[Entries for locating elements and text]
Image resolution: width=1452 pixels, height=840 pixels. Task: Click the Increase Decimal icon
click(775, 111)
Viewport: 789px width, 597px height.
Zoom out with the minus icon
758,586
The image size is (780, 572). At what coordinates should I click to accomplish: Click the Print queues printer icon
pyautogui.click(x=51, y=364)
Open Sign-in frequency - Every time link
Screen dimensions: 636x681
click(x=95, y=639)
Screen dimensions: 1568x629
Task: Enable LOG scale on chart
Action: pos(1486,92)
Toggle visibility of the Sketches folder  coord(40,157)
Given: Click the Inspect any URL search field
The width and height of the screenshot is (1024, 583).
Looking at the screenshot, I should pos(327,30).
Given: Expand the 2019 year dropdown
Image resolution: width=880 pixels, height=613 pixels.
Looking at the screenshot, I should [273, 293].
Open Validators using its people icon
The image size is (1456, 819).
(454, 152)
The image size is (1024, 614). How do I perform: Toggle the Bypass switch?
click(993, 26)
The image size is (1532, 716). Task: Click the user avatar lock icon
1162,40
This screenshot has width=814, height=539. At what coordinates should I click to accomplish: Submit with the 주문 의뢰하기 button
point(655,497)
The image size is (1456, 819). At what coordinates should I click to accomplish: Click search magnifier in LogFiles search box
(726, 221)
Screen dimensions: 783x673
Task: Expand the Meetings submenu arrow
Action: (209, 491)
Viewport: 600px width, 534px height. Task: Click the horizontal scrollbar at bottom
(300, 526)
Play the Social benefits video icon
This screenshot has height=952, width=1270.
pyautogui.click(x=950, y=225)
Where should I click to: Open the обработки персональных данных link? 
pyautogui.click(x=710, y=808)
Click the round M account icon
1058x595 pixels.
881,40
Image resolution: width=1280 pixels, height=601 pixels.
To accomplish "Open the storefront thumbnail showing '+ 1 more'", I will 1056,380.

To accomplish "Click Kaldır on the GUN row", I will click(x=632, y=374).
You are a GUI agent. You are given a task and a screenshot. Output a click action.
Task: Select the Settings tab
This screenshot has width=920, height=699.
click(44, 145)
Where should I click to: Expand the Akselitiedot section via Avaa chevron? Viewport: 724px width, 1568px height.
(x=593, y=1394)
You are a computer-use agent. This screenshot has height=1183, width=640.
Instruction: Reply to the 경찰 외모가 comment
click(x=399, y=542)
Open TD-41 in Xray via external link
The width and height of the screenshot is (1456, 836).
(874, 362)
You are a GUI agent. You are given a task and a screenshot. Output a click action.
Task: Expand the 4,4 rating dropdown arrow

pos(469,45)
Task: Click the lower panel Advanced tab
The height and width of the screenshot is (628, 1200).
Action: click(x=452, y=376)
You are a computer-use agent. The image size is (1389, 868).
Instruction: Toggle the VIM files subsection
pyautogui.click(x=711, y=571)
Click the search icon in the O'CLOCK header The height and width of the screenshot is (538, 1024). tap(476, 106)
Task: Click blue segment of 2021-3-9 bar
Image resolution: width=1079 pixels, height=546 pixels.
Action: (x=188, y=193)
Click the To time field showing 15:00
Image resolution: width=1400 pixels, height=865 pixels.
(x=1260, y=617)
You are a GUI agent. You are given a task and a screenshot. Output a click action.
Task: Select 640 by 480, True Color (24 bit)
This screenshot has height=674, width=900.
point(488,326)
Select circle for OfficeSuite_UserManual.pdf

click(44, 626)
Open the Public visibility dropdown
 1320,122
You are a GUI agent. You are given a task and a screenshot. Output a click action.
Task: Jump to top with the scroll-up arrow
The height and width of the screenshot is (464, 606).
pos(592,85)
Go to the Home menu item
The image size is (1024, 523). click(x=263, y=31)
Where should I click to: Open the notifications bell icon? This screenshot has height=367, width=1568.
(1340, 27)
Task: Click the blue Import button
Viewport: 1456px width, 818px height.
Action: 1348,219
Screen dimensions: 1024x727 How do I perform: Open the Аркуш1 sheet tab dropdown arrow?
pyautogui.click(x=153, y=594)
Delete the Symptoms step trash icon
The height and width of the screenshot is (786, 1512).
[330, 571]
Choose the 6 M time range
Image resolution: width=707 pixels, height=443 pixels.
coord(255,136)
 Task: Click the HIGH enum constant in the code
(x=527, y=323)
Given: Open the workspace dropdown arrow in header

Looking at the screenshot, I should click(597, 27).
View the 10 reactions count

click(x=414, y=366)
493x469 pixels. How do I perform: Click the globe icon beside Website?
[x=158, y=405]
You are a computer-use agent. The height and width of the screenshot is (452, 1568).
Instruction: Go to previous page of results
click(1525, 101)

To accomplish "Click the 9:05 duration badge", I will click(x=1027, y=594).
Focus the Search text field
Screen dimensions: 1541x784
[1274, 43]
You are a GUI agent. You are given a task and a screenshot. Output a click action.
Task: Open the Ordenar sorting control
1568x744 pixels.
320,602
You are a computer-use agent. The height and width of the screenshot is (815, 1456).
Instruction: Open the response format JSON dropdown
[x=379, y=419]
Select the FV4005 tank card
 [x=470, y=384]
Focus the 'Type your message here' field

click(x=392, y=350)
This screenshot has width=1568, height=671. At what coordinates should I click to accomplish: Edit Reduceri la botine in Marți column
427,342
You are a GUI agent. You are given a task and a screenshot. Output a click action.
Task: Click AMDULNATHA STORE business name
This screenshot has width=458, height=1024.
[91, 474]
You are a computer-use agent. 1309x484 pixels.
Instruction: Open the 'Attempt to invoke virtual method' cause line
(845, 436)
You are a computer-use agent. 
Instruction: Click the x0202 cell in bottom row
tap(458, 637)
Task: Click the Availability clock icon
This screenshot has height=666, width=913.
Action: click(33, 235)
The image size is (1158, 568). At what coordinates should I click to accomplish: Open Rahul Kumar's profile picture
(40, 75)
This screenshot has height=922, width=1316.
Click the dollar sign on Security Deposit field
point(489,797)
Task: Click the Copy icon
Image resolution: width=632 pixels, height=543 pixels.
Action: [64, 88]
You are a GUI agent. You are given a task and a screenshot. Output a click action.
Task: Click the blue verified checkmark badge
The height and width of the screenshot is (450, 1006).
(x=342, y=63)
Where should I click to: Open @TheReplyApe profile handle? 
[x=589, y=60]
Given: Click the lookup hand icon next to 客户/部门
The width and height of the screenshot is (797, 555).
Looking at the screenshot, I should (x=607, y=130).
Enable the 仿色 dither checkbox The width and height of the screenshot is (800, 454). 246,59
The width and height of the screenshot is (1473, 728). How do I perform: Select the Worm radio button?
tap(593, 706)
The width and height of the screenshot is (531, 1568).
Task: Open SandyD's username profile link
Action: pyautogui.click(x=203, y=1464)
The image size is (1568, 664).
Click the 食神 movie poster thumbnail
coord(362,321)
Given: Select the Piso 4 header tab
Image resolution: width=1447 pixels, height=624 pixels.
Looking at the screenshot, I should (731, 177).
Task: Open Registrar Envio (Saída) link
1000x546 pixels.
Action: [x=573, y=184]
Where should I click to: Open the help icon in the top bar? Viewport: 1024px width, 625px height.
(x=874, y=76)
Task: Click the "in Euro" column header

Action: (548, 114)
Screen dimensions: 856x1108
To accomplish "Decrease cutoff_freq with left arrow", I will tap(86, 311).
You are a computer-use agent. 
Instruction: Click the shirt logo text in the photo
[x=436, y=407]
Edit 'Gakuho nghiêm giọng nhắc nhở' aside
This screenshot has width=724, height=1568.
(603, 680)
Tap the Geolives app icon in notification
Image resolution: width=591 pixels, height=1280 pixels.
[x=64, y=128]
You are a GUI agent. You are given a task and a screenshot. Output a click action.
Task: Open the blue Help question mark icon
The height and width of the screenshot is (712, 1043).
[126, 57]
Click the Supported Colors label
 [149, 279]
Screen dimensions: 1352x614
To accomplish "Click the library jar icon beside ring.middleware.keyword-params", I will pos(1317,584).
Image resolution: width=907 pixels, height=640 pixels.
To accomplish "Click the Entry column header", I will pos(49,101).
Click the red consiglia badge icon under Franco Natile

**PROBLEM STATEMENT**
Set down the listing lines without any change, from the line with "is (452, 1568)." to the line with "Enable the 仿色", including both of those lines.

**EXERCISE RESPONSE**
You are a computer-use agent. The height and width of the screenshot is (452, 1568).
Instruction: Go to previous page of results
click(1525, 101)

To accomplish "Click the 9:05 duration badge", I will click(x=1027, y=594).
Focus the Search text field
Screen dimensions: 1541x784
[1274, 43]
You are a GUI agent. You are given a task and a screenshot. Output a click action.
Task: Open the Ordenar sorting control
1568x744 pixels.
320,602
You are a computer-use agent. The height and width of the screenshot is (815, 1456).
Instruction: Open the response format JSON dropdown
[x=379, y=419]
Select the FV4005 tank card
 [x=470, y=384]
Focus the 'Type your message here' field

click(x=392, y=350)
This screenshot has width=1568, height=671. At what coordinates should I click to accomplish: Edit Reduceri la botine in Marți column
427,342
You are a GUI agent. You are given a task and a screenshot. Output a click action.
Task: Click AMDULNATHA STORE business name
This screenshot has width=458, height=1024.
[91, 474]
You are a computer-use agent. 1309x484 pixels.
Instruction: Open the 'Attempt to invoke virtual method' cause line
(845, 436)
You are a computer-use agent. 
Instruction: Click the x0202 cell in bottom row
tap(458, 637)
Task: Click the Availability clock icon
This screenshot has height=666, width=913.
Action: click(33, 235)
The image size is (1158, 568). At what coordinates should I click to accomplish: Open Rahul Kumar's profile picture
(40, 75)
This screenshot has height=922, width=1316.
Click the dollar sign on Security Deposit field
point(489,797)
Task: Click the Copy icon
Image resolution: width=632 pixels, height=543 pixels.
Action: [64, 88]
You are a GUI agent. You are given a task and a screenshot. Output a click action.
Task: Click the blue verified checkmark badge
The height and width of the screenshot is (450, 1006).
(x=342, y=63)
Where should I click to: Open @TheReplyApe profile handle? 
[x=589, y=60]
Given: Click the lookup hand icon next to 客户/部门
The width and height of the screenshot is (797, 555).
Looking at the screenshot, I should (x=607, y=130).
Enable the 仿色 dither checkbox The width and height of the screenshot is (800, 454). 246,59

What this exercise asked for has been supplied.